━━ SOURCE MATERIAL

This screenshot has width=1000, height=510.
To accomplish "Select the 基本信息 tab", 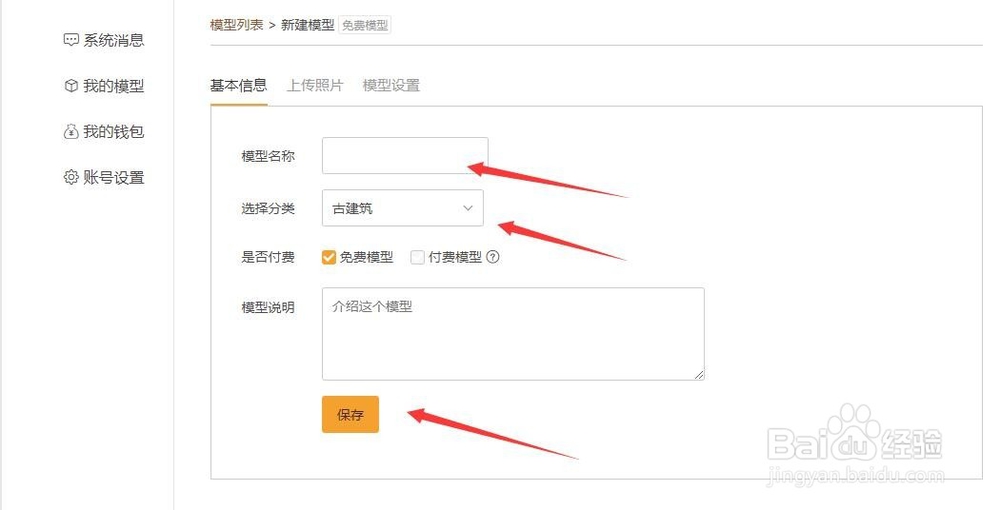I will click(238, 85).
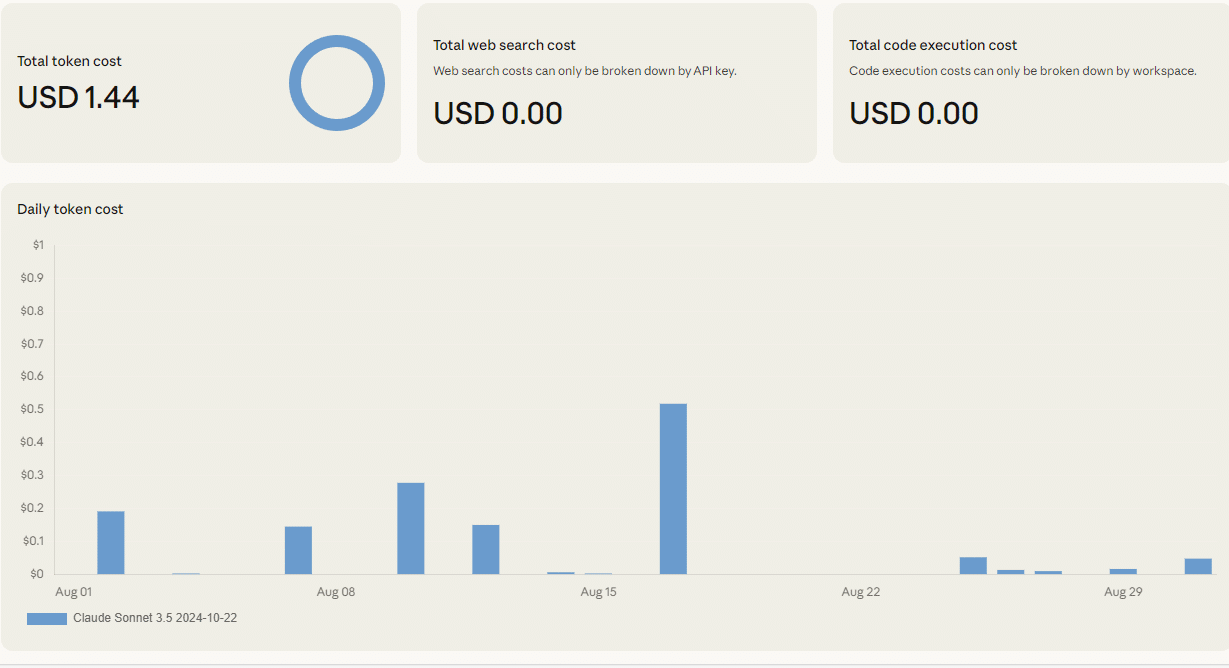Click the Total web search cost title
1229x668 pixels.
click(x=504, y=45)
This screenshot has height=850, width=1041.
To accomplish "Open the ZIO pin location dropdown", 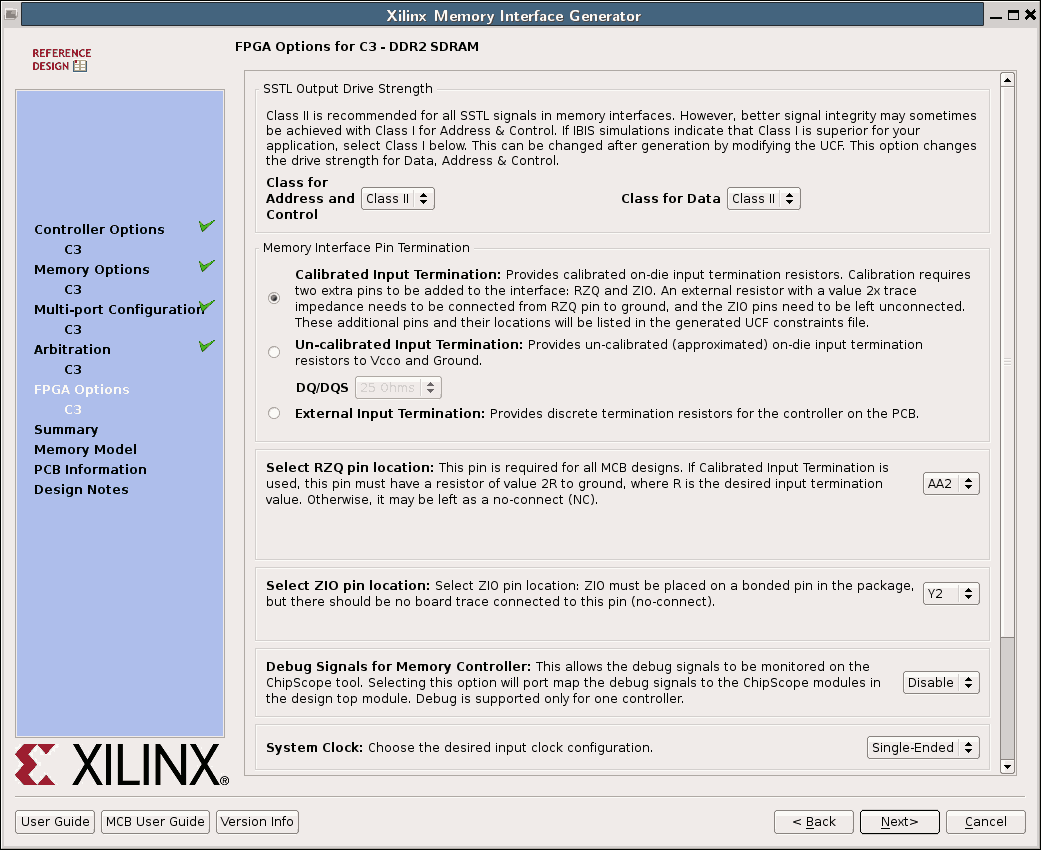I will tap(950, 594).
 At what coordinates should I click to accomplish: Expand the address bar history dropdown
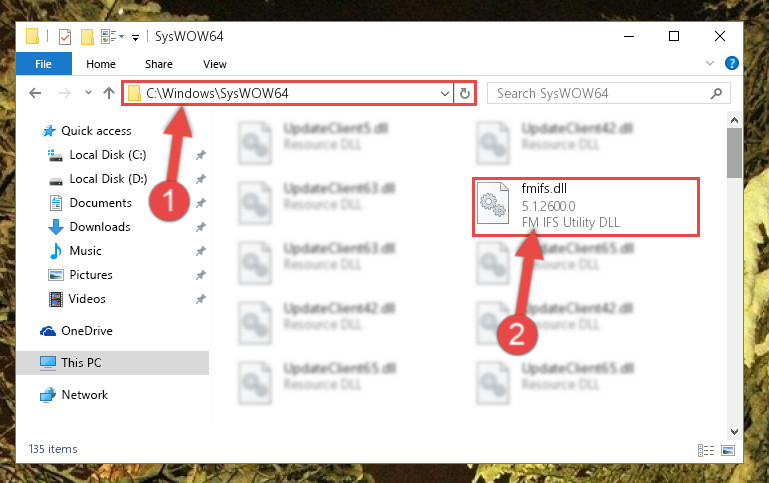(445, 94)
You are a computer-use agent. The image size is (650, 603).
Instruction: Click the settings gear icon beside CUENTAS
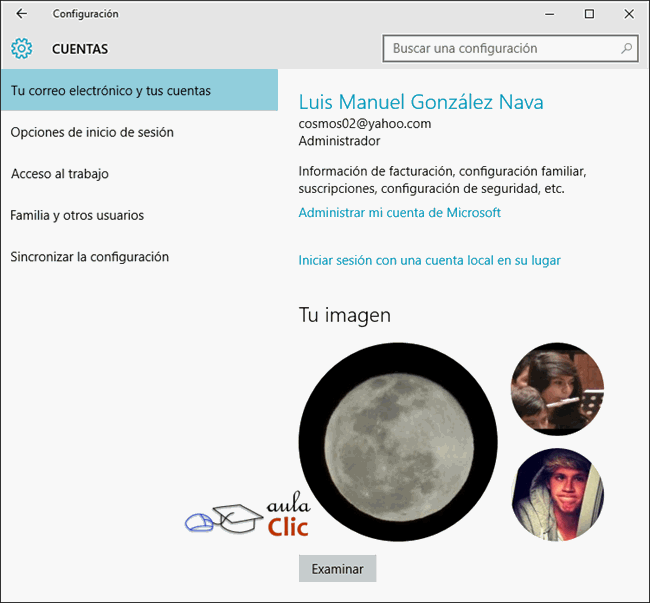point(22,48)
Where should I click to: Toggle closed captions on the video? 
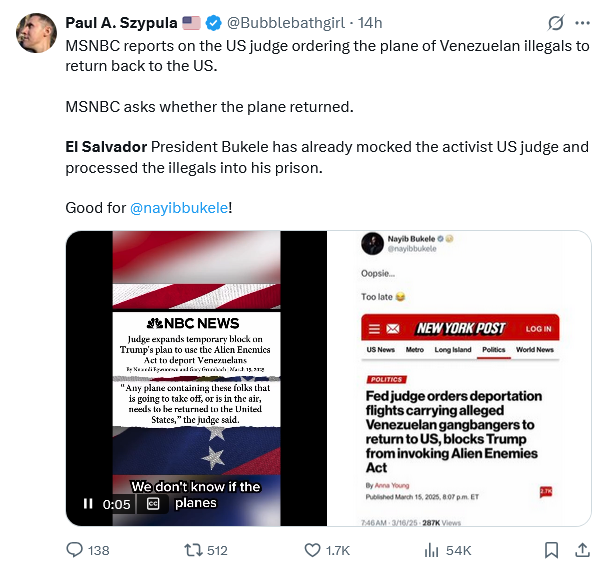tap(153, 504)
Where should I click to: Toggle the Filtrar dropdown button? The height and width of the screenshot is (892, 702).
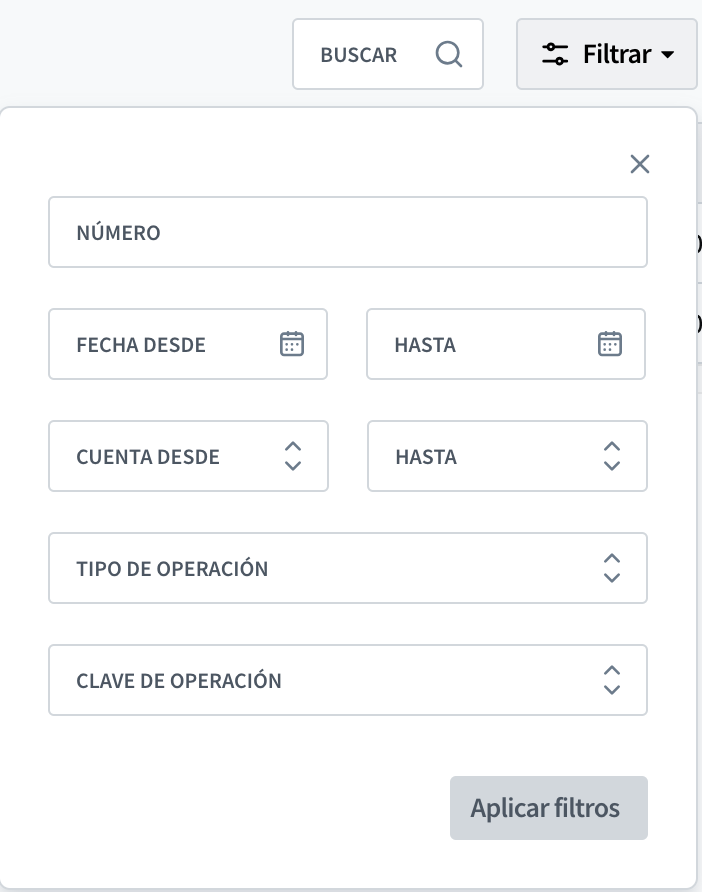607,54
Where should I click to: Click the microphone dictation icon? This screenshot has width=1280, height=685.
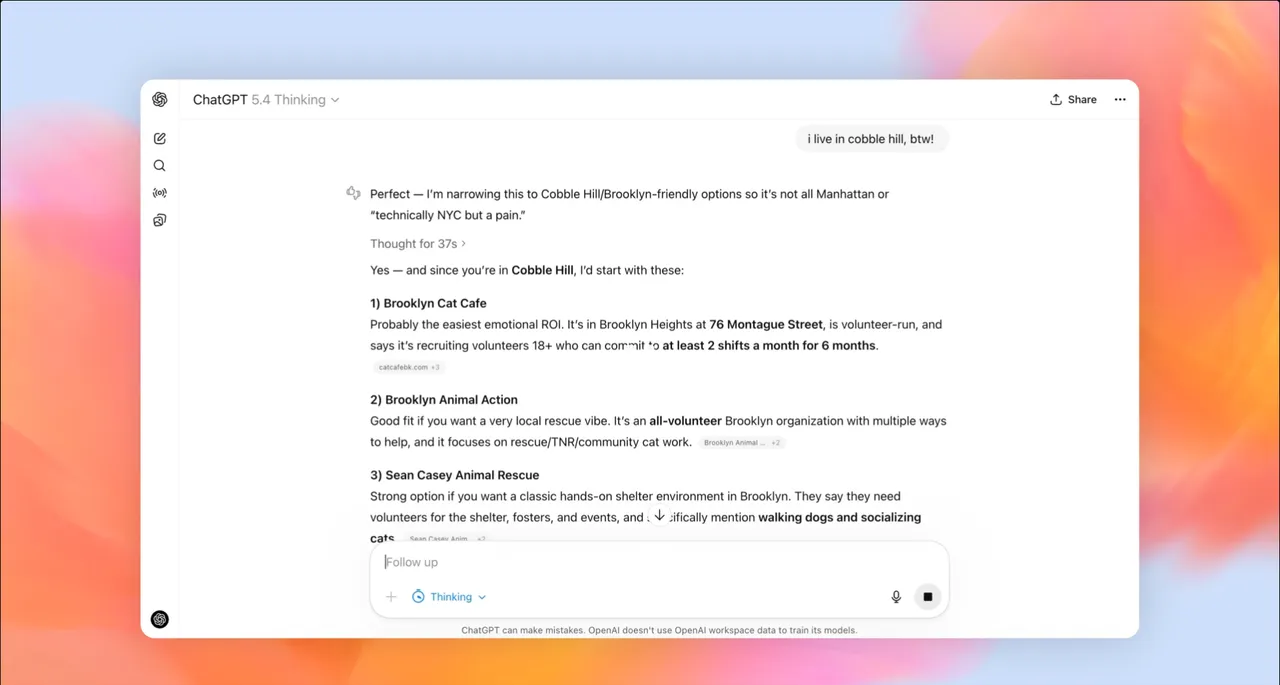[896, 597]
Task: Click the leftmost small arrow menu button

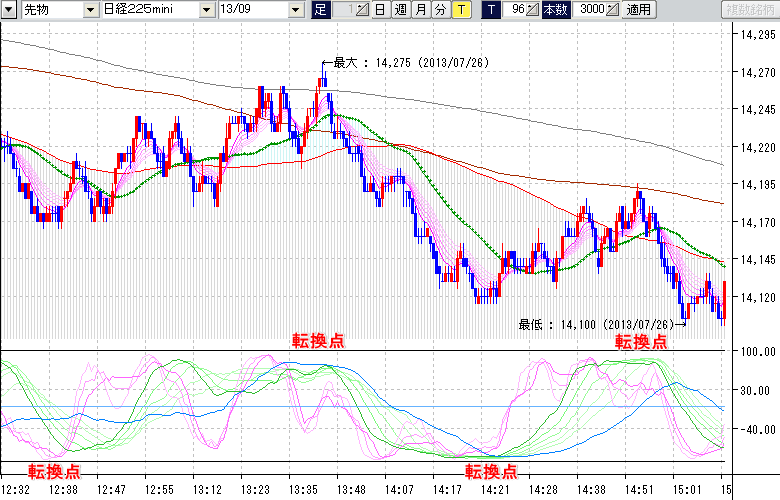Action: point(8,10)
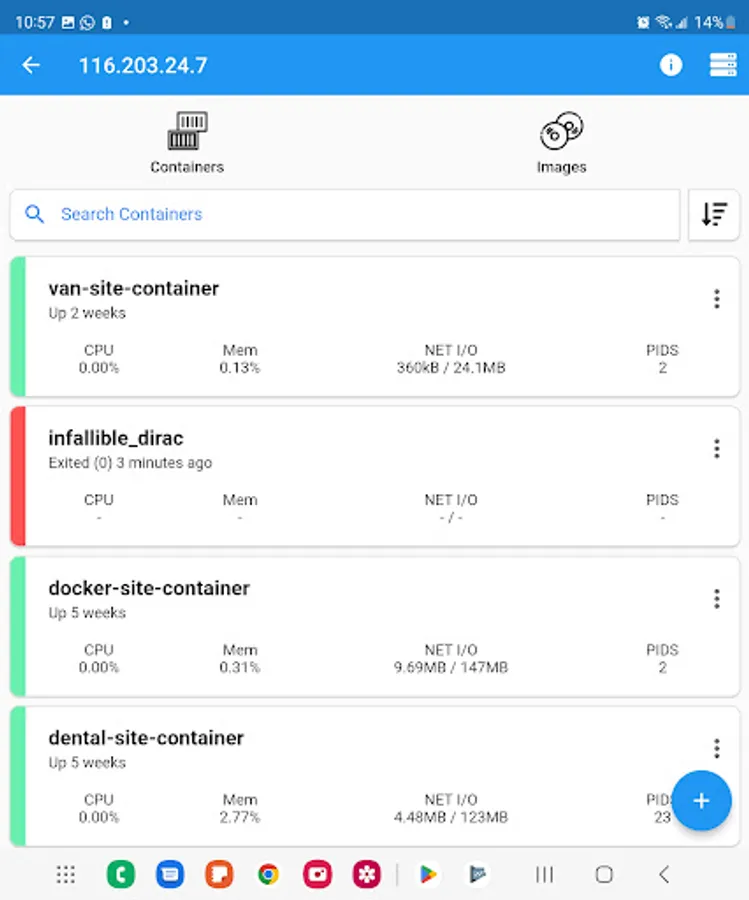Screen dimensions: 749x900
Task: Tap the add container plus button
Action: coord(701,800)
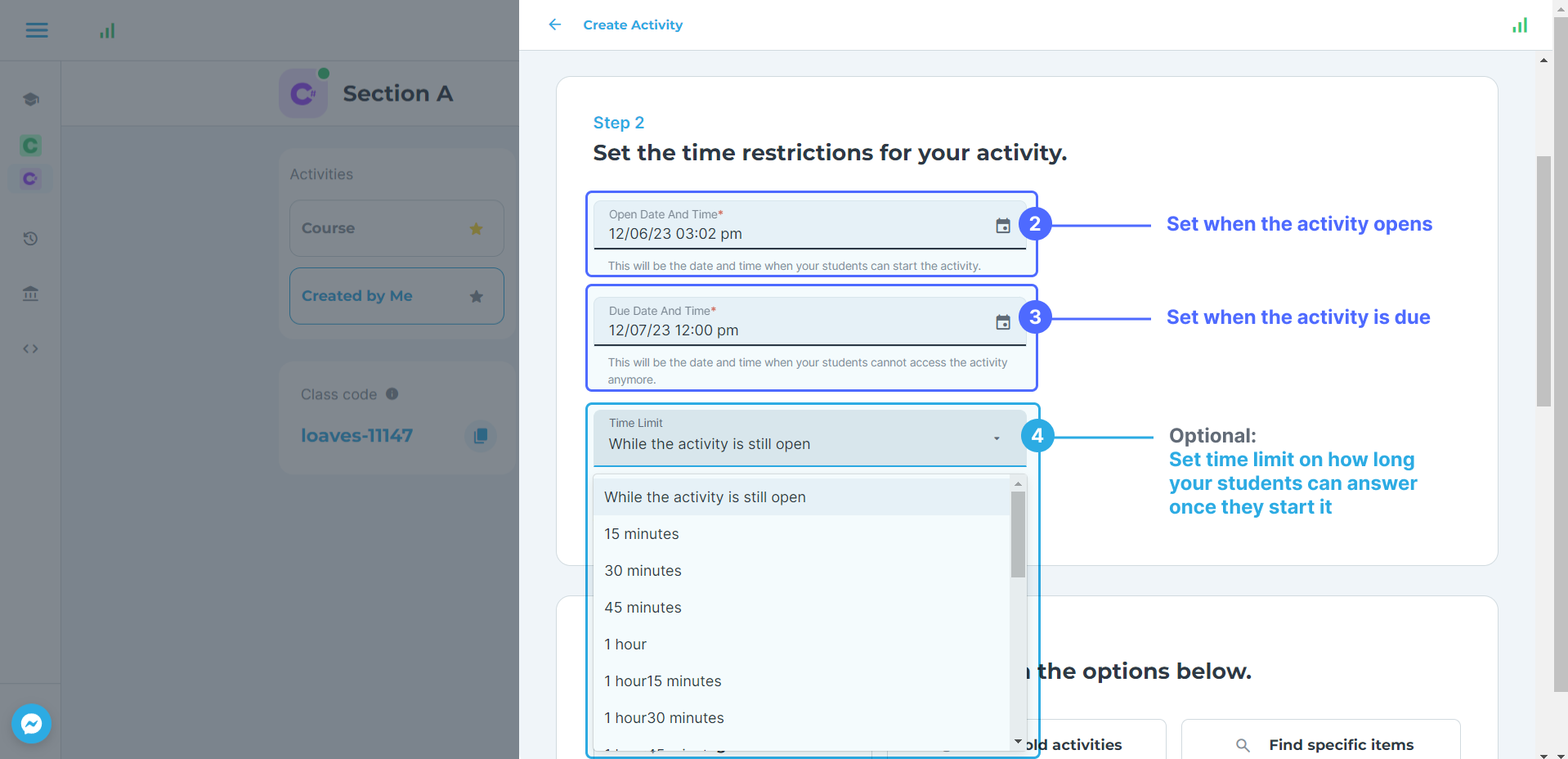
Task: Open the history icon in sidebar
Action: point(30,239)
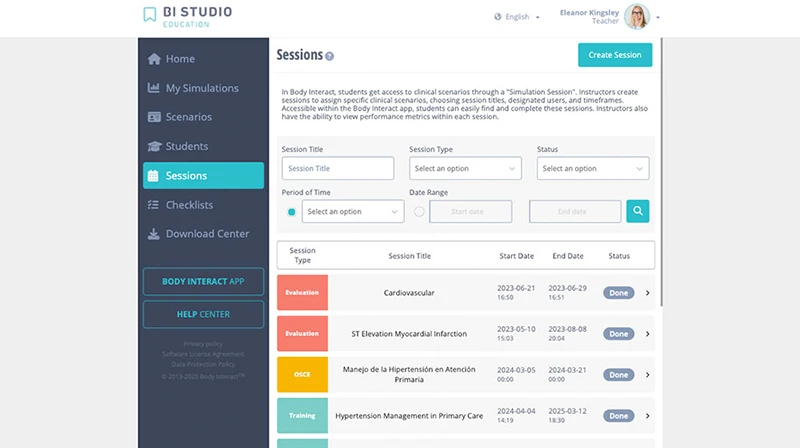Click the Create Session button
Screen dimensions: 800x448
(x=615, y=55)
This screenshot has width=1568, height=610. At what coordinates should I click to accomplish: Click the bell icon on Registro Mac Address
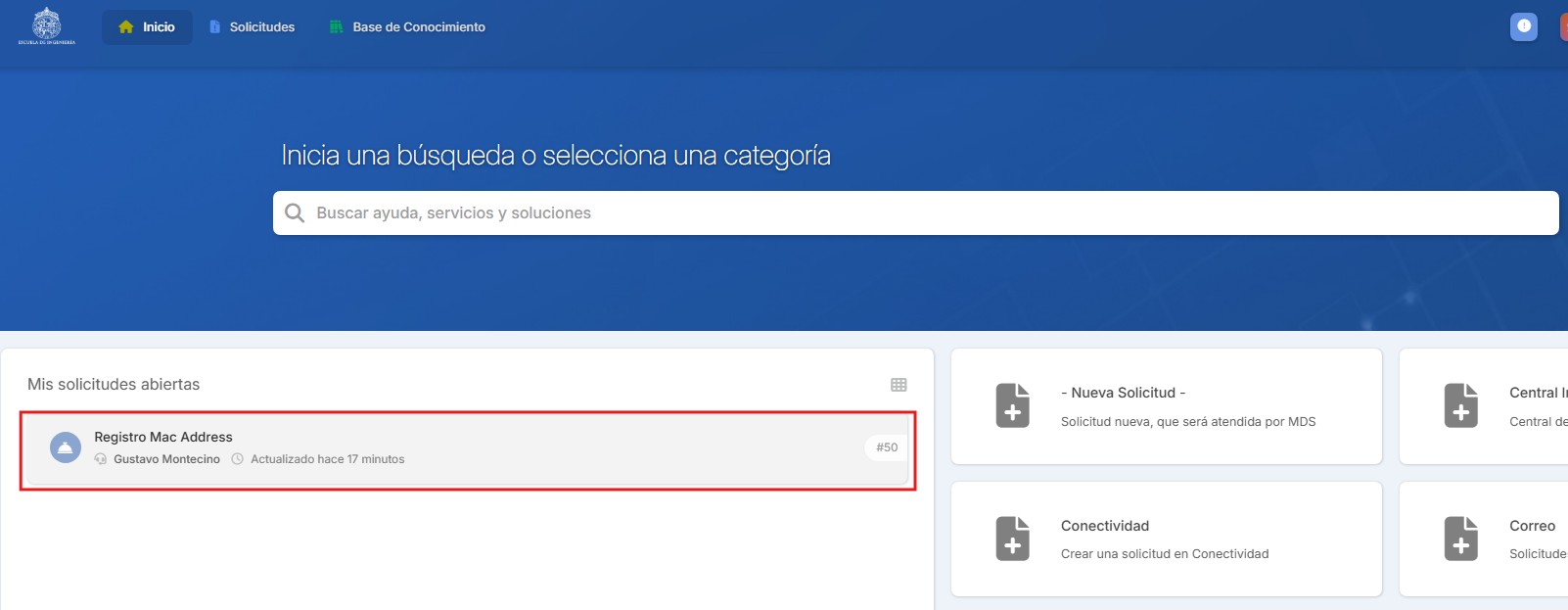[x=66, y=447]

━━━━

## WHAT THE TASK REQUIRES
Starting at the line that contains "Instruction: Click the", restate every line through the end of the records exactly as written, but leave the pictures out.

## ANSWER SECTION
Instruction: Click the settings gear icon beside CUENTAS
point(22,48)
Where should I click to: Toggle closed captions on the video? 
tap(153, 504)
Where should I click to: Toggle the Filtrar dropdown button? The height and width of the screenshot is (892, 702).
607,54
Where should I click to: Click the microphone dictation icon? This screenshot has width=1280, height=685.
[896, 597]
Task: Click the leftmost small arrow menu button

Action: point(8,10)
Screen dimensions: 749x900
Task: Tap the add container plus button
Action: coord(701,800)
Task: Open the history icon in sidebar
Action: point(30,239)
Click the Create Session button
Screen dimensions: 800x448
(x=615, y=55)
This screenshot has width=1568, height=610. At what coordinates should I click to accomplish: Click the bell icon on Registro Mac Address
[x=66, y=447]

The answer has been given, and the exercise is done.